A cohort of 1,025 persons with rheumatoid arthritis were followed for as long as 11 years. The principal measures were obtained from an annual structured telephone interview conducted by a trained survey worker. All persons with rheumatoid arthritis originally were selected from a random sample of community rheumatologists, but some subsequently had migrated to the practices of non-rheumatologists. The main outcome measures included the number of painful and swollen joints, extent of morning stiffness, a global pain rating, functional status, and a measure of global improvement.Results.

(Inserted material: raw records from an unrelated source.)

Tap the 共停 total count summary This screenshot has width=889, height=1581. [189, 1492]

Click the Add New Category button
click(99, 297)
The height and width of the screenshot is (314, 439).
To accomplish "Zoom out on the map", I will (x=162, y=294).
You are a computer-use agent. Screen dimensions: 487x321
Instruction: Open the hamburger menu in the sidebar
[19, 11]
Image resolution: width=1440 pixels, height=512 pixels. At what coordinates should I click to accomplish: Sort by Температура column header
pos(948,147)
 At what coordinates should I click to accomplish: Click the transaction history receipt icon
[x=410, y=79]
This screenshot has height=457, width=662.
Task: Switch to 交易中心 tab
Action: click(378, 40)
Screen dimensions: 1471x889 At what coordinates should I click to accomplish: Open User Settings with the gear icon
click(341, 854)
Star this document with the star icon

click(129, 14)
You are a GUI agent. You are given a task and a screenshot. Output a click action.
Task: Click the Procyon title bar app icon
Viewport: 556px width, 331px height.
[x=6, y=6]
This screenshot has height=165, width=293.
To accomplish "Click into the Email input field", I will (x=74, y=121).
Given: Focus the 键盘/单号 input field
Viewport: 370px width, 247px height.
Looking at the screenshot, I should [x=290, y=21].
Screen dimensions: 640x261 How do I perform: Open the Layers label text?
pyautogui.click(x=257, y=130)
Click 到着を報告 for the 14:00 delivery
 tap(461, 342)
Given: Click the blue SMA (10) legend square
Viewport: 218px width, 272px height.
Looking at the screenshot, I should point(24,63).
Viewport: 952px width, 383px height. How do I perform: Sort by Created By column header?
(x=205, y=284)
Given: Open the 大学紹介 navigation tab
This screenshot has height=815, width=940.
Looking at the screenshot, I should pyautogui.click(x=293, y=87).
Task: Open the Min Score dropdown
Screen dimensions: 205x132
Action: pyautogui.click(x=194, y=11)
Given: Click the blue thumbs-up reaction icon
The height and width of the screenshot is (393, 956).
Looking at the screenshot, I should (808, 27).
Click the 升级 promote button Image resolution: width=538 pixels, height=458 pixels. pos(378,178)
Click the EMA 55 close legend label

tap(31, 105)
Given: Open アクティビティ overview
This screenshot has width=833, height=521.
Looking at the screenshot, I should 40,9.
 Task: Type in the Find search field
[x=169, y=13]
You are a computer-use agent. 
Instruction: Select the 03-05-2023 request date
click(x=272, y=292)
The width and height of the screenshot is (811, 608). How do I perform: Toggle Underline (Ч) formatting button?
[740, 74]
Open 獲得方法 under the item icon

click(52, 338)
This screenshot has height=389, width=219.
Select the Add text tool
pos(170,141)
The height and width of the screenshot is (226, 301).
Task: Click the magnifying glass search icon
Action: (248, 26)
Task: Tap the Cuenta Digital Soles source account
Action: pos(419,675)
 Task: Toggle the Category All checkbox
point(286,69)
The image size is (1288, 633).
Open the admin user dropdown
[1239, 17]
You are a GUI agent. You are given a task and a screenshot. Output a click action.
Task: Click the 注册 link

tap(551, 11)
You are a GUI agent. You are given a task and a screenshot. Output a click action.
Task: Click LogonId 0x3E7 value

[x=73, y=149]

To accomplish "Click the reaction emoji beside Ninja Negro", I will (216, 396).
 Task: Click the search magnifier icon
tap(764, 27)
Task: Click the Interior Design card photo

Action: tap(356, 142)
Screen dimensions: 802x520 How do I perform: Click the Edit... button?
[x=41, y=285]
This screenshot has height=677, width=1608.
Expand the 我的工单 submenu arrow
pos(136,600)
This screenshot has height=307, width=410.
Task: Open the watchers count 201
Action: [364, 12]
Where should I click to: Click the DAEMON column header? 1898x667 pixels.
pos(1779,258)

The persons with rheumatoid arthritis treated by rheumatologists reported significantly better functional status, fewer painful joints, and a lower overall pain rating, although the magnitude of these differences was small. A significantly greater proportion of the persons with rheumatoid arthritis treated by rheumatologists also reported improvement in a global measure of rheumatoid arthritis outcome and simultaneous improvement in all outcome measures. On all other outcome measures, the point estimate favored those with a rheumatologist as the main rheumatoid arthritis physician, although the differences did not reach statistical significance.Conclusions.
The evidence suggests an advantage for persons with a rheumatologist as the main rheumatoid arthritis physician, but on several of the measures of outcome, the magnitude of the advantage was small. Because the present study was an observational design, the possibility that the advantage among persons with a rheumatologist as the main rheumatoid arthritis physician is an artifact of selection bias cannot be ruled out.